Tout au long de son récit l'auteur tente de démontrer qu'on peut grandir dans une famille qui " grimpe vite dans les tours, prête à tuer le temps d'un putain battement de cœur", et aussi avoir des valeurs et un regard acéré sur la société. Car c'est cette dernière qui modèle sa population : chômage, toxicomanie, pauvreté, ne sont que des résultantes de l'évolution de la société et de la consommation. Avant, les centre-ville avaient fière allure, les magasins étaient florissants ; maintenant les volets fermés et les grilles pour empêcher les vols sont monnaie courante, témoignage de la désertification du travail et de la pauvreté, "un pâle reflet de l'âge d'or de l'Amérique industrielle".
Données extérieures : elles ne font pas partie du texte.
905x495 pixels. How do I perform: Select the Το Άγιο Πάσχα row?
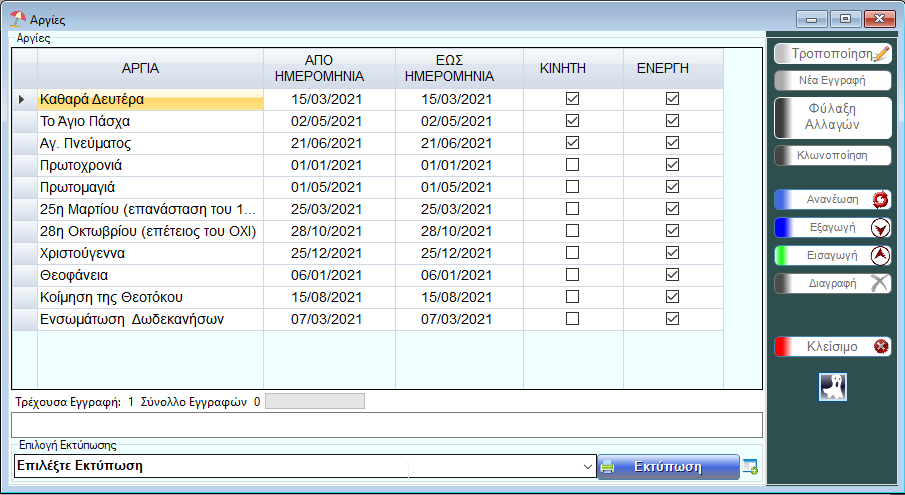150,121
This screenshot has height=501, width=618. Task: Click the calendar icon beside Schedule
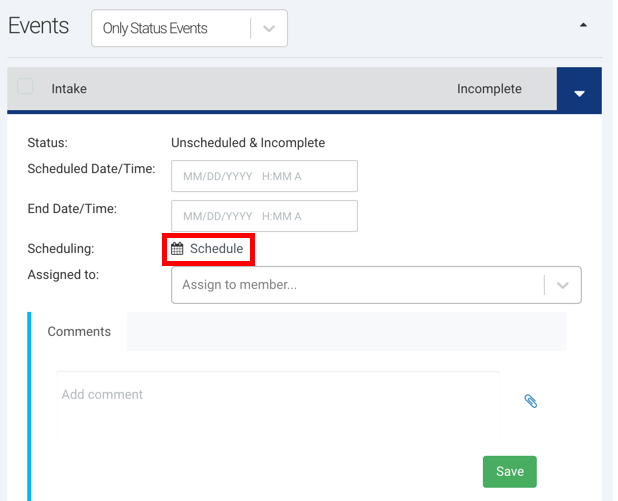click(x=177, y=249)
J.D Vance est très lucide, parfaitement conscient qu'il a grandi dans une famille tumultueuse :
"Tel était le monde dans lequel je vivais : un monde de comportements parfaitement irrationnels".
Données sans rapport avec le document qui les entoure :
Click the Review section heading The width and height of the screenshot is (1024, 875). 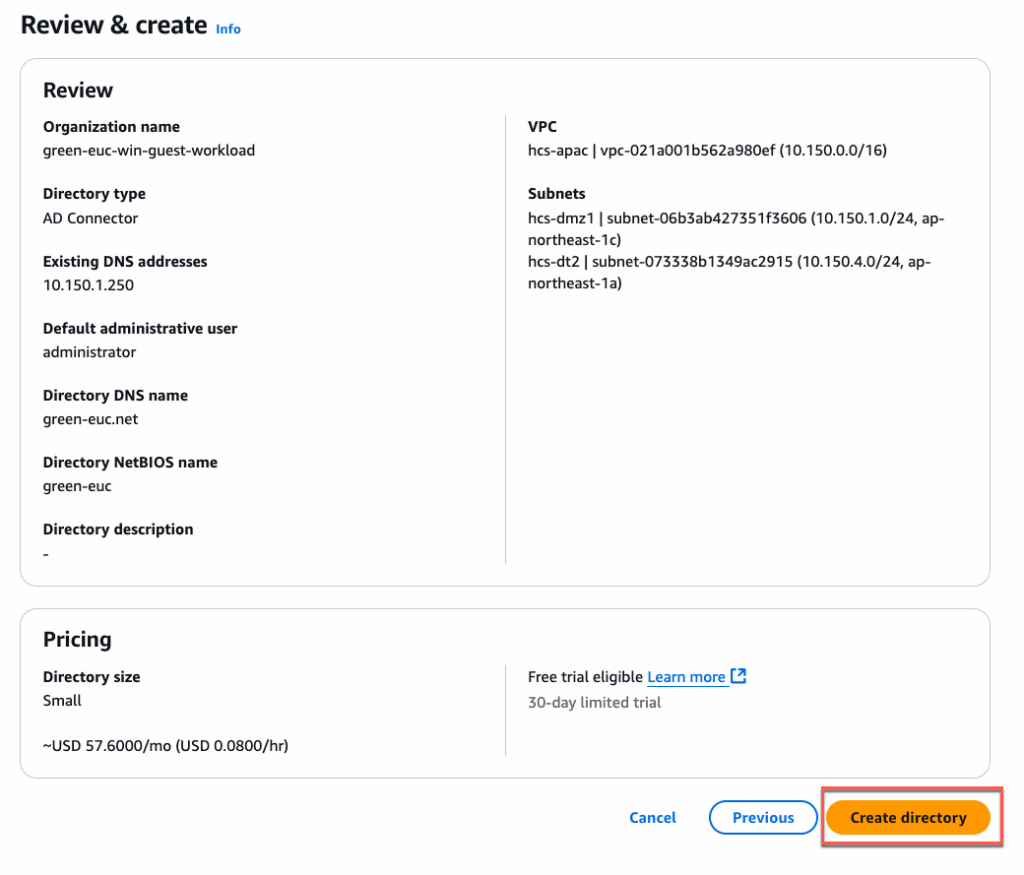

Mais c'était le seul repère dans ses yeux d'enfant. Le lycée puis les Marine plus tard et l'université lui ont permis de forger ce qu'il est devenu aujourd'hui. Les graines plantées par ses grands-parents ont germé favorablement et ont construit l'homme qu'il est. Ils ont senti qu'il pouvait devenir "le transfuge", celui qui réussit sans être issu de la classe moyenne ou favorisé, et ce livre est un hommage qui leur est rendu, avant d'être une étude sociétale de l'Amérique.